His bride-to-be, Francesca Lisani, had been so thoroughly entombed that when he was told he was to marry her, he could not remember her face. But she had been so beautiful when they finally met that afternoon at her convent! He still saw her through the grille, and why was he so surprised, he thought now. After all, she was Catrina’s child.

But why think of all this? It was unreal to him, actually; or rather, unreal to him one moment, and then poignantly real the
next. What was overpoweringly real was that every time he paused for an instant someone complimented his performance.

Sleek gentlemen he didn’t know, their walking sticks in one hand, their lace handkerchiefs gathered delicately in the other, bowed to him, told him he had been delightful and that they looked to him for great things. Great things! The ladies were smiling at him, lowering those elaborately painted fans for an instant, making it quite evident he might come to sit beside them if he liked.

And Guido, where was Guido? Surrounded by people, Guido was actually laughing, the little Contessa Lamberti on his arm.

Tonio stopped, took a deep, ungraceful gulp of his white wine, and continued his wandering. More guests streamed in and there was a blast of fresh air from the front doors.

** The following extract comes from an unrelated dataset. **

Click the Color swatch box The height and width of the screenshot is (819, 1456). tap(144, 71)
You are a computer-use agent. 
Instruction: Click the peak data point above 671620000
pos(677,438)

He leaned his shoulder against the fretted edge of a long mirror, and without willing it, realized it had been his last day in Venice when he had seen his future wife, oh, so many things had happened that day, he had lain with Catrina, he had sung in San Marco.

This was dreadful, and how long had he been in Naples? Almost a year!

When he saw Guido beckon, he went to him.

“You see that little man there, the Russian, Count Sherzinski,” Guido whispered. “He’s a brilliant amateur, and I’ve written a sonata for him. He may play it later on.”

“Why, that’s splendid,” Tonio whispered. “But why don’t you play it?”